* [Excerpted passage]:
══════════════════════════════

London 30 March 2001

Antigua Ambassador Calls For
Measures To Offset OECD Demands

by Amanda Banks

[Full Statement of Sir Ronald Sanders]

     During a meeting with Antigua's Chamber of Commerce and Industry this week the High Commissioner to London, Sir Ronald Sanders, proposed two ways in which Antigua could tackle the demands of the OECD. 

     According to a report by the Antigua Sun Sir Ronald suggested that the Antigua government could convert offshore institutions into onshore entities with the power to operate on a local basis and he proposed that a public relations campaign be launched to counter the OECD's 'propaganda'.

══════════════════════════════

* [Data shown]:
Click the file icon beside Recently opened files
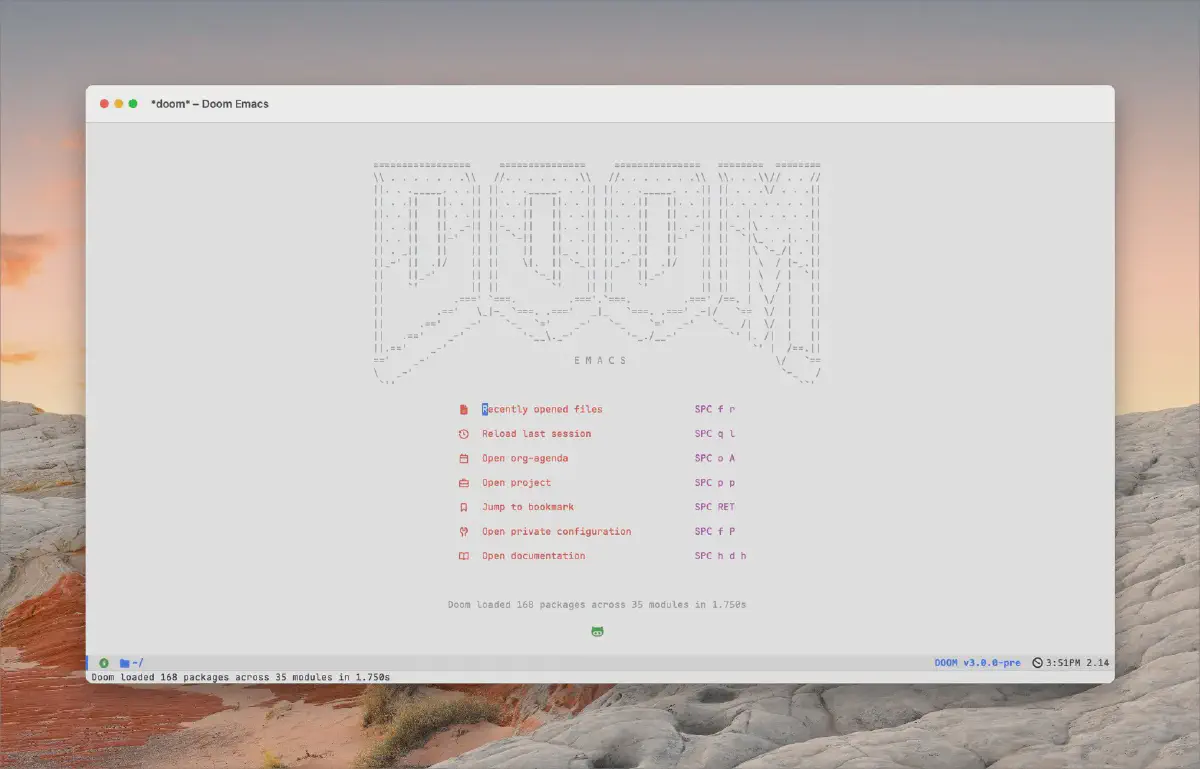 pos(463,409)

══════════════════════════════

* [What is asked]:
(a) Answer these questions from the news excerpt on Antigua and the OECD:
(i) Which group did Sir Ronald Sanders meet with this week?
(ii) Which publication's report is cited?
(iii) What kind of campaign did he propose to counter the OECD's "propaganda"?
(b) Reproduce the news excerpt on Antigua and the OECD word for word, starting with "During a meeting" and going on through "of the OECD.".
The listing above is separate material, unconnected to the news excerpt on Antigua and the OECD.

* [Solutions to the tasks]:
(a)
(i) Antigua's Chamber of Commerce and Industry
(ii) The Antigua Sun
(iii) A public relations campaign

(b)
During a meeting with Antigua's Chamber of Commerce and Industry this week the High Commissioner to London, Sir Ronald Sanders, proposed two ways in which Antigua could tackle the demands of the OECD.